Sulla soglia di una locanda, un viandante consegna a un albergatore un uomo ferito e qualche denaro. È la fine, non l'inizio, della parabola del buon Samaritano. È anche la scelta narrativa che fa Rembrandt nell'incisione del 1633 conservata a Londra. Marie Grand parte da quel dettaglio per dirci quel che la tradizione cristiana ha pensato più raramente: l'albergatore non è una comparsa, ma è l'altro volto dell'amore. Davvero si può amare tutti? Per Grand questa domanda nasconde due richieste molto diverse, che continuiamo a confondere: amare ciascuno senza distinzioni e amare tutti insieme. La prima è la sfida del buon Samaritano, l'incontro che cambia la geografia dei legami.
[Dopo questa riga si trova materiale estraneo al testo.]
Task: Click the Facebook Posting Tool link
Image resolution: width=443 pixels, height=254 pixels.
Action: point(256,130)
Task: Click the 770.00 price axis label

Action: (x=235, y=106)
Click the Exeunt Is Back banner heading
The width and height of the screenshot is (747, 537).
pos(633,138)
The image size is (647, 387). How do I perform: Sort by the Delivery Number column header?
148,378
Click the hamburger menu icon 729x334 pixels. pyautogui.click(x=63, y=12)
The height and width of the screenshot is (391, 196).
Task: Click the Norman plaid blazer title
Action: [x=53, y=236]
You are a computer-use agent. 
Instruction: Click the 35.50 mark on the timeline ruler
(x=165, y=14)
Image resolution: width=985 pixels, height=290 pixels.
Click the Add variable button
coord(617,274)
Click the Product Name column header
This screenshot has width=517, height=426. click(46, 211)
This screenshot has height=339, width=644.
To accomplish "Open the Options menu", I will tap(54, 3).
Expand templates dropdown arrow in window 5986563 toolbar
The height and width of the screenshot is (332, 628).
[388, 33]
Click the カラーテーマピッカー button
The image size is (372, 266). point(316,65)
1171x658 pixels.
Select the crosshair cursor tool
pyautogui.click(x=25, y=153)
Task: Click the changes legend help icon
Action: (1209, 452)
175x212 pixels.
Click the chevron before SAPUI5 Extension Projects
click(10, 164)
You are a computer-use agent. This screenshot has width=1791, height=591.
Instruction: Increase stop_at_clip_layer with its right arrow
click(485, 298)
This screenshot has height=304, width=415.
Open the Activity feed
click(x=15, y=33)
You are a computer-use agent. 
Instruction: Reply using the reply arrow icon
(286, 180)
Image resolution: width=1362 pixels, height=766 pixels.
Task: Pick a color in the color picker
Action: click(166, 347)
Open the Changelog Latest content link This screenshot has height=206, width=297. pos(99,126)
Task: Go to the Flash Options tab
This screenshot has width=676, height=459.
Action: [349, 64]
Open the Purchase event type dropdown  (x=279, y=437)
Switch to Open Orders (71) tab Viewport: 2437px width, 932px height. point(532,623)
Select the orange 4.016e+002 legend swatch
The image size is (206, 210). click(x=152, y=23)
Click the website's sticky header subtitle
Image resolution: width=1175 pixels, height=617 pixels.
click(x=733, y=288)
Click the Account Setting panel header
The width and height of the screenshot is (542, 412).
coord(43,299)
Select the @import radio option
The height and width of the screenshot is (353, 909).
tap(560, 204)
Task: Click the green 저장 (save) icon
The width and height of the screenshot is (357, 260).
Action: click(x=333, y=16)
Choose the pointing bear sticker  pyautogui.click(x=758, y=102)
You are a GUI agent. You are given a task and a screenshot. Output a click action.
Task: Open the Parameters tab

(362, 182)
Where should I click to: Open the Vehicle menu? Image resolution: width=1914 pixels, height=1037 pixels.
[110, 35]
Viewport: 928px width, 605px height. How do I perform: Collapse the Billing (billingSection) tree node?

La seconda è la sfida dell'albergatore: l'amore che si fa istituzione (ospedale, scuola, casa di riposo, mensa dei poveri... ). Non carità, ma giustizia. La filosofia francese mostra che le due figure non si oppongono, ma anzi si reggono a vicenda: senza buoni Samaritani, le istituzioni si addormentano; senza buoni albergatori, l'amore eroico non sostiene il peso della miseria del mondo. Una rilettura sobria e originale, che restituisce dignità al lavoro silenzioso di chi tiene aperti gli alberghi del mondo.